After responding to these three points in kind, Kenny lists again 8 theses that he had used earlier to explain the picture theory and how it was modified (though not abandoned!) by the later Wittgenstein. From there he posts a long quote from the Introduction to the 1913 (pre- Tractatus) "Notes on Logic", and then lists 6 ways that the later Wittgenstein largely maintained the same philosophical vision: 1) Philosophy is purely descriptive. 2) Philosophy is not a natural science. 3) Philosophy and pictures. 4) Philosophy consists of logic and metaphysics. 5) Philosophy is the doctrine of logical form. 6) Logical propositions are unique.

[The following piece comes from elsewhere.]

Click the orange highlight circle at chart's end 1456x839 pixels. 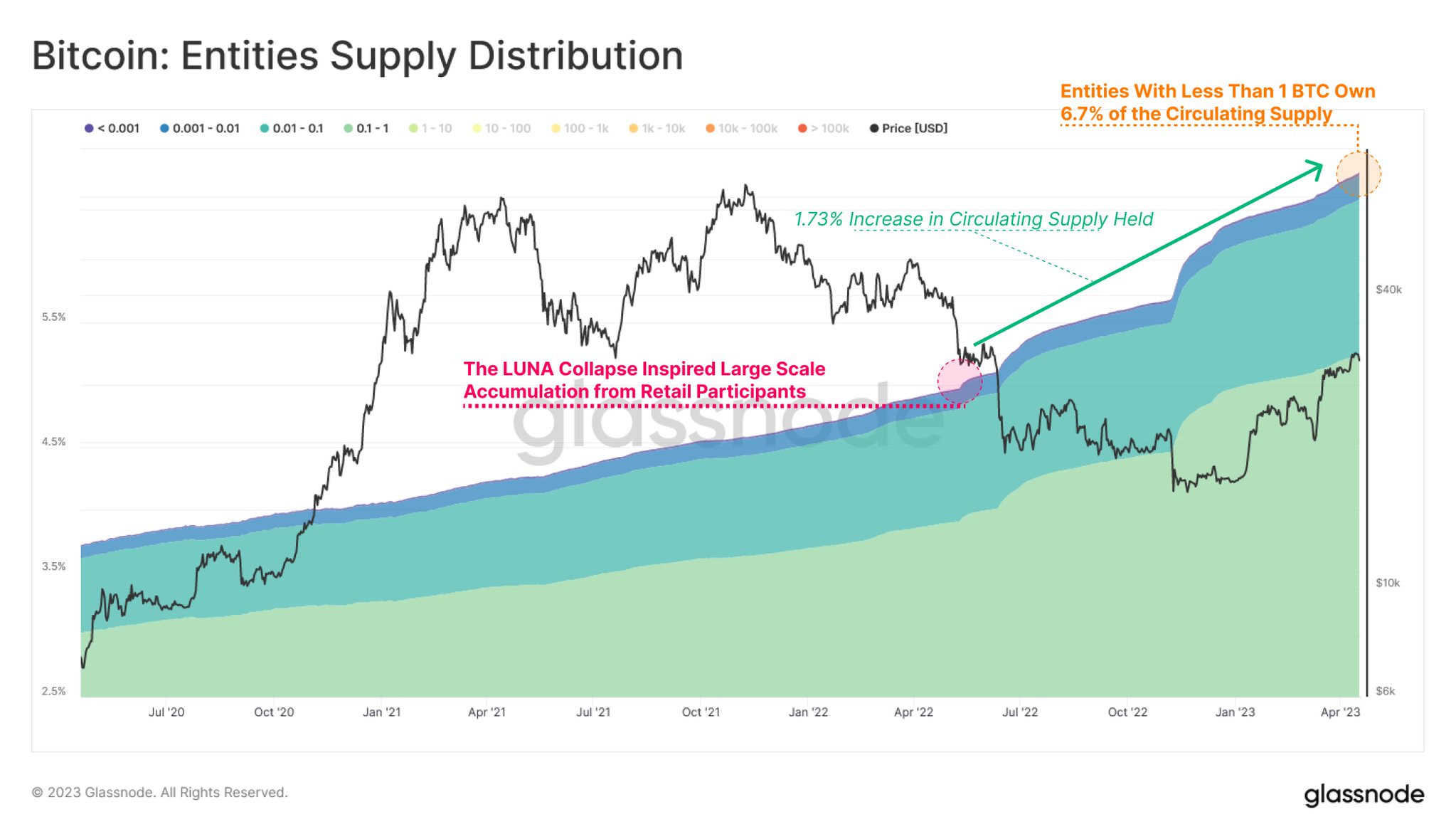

Overall, Kenny's book was an enjoyable read, and one that was accessible even to a novice like myself. And importantly his exposition succeeded in making me eager (and, I hope, more able) to dive into my next self-appointed philosophical task: to tackle the Philosophical Investigations itself.

Disclosure: I did not receive a free review copy of this book, probably because Wiley-Blackwell Publishing has no idea who I am. I think my sister bought it for me for Christmas last year. Which was very nice of her, because Blackwell books are really expensive (list price for this 183 page paperback book is $38.95).